Um táxi buzinou enquanto passava, espadanando água. Parou por um momento para permitir que ele passasse, depois abriu caminho aos empurrões, sem ligar para os xingamentos, barulho e buzinas ao longo da cerca alta que margeava o hipódromo. Wu Óculos deu uma olhada no relógio. Tinha tempo de sobra. O quartel-general não ficava longe.

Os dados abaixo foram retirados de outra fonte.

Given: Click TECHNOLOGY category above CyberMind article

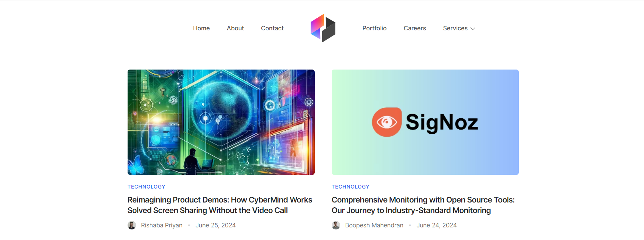Looking at the screenshot, I should click(x=146, y=187).
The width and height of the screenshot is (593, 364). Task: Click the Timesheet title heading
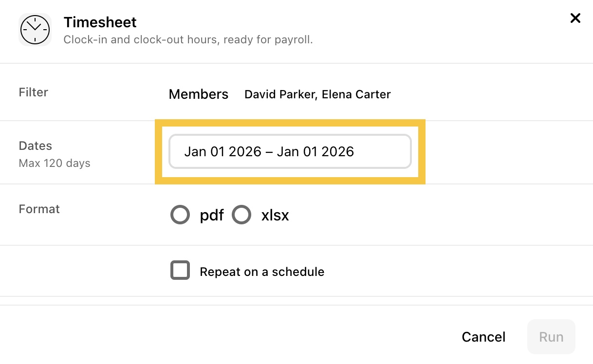(100, 22)
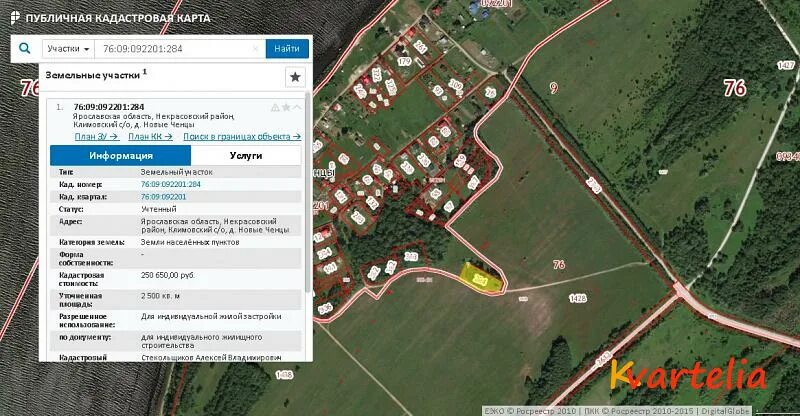Add result to favorites with small star
800x416 pixels.
click(286, 107)
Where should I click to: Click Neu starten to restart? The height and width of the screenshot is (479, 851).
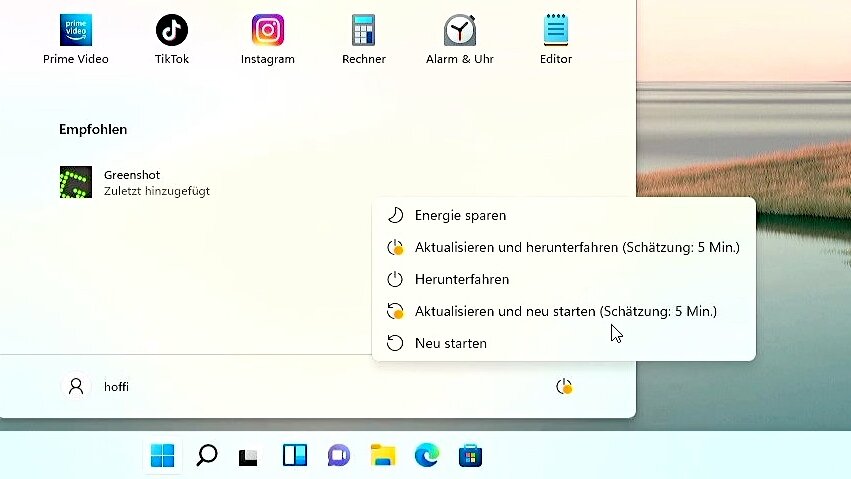point(450,343)
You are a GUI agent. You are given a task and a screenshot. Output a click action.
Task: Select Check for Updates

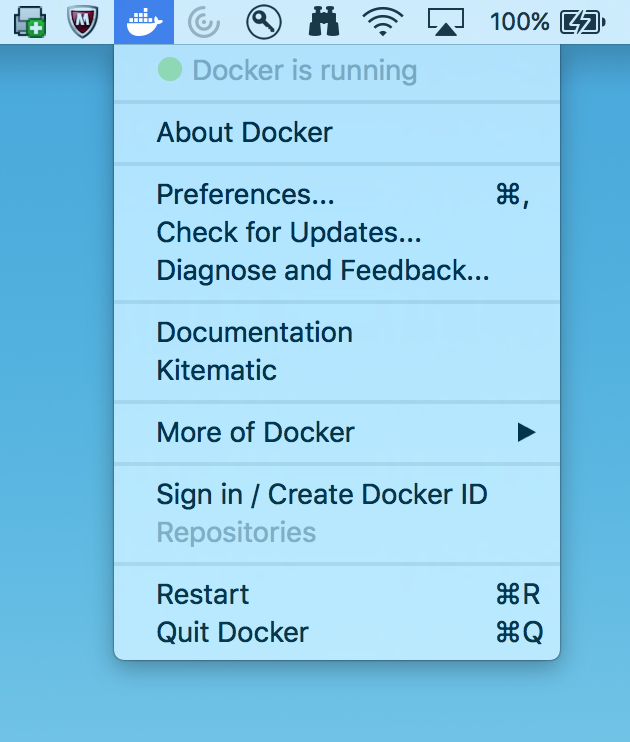[x=289, y=232]
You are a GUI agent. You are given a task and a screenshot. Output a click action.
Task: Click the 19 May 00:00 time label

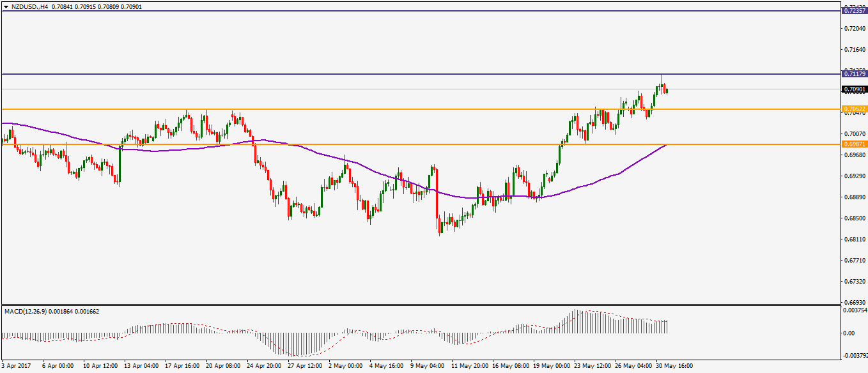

A chuva ficou mais forte, mas ele não a sentia, o calor dos lucros no bolso tornando mais leves os seus passos. Endireitou os ombros. "Seja forte, seja sensato", ordenou a si mesmo. "Esta noite preciso estar alerta. Talvez peçam a minha opinião. Sei que o superintendente comunista Brian Kwok é um mentiroso aqui e ali, e está exagerando. Quanto às armas atômicas, o que há de tão importante nelas? Claro que o Reino Médio tem suas armas atômicas. Qualquer idiota sabe o que vem se passando há anos, em Sin-kiang, perto das praias do lago Bos-teng-hu. E, naturalmente, logo teremos os nossos foguetes e satélites. Claro! Não somos civilizados? Não inventamos a pólvora e os foguetes, mas os deixamos de lado há milênios, por serem bárbaros?"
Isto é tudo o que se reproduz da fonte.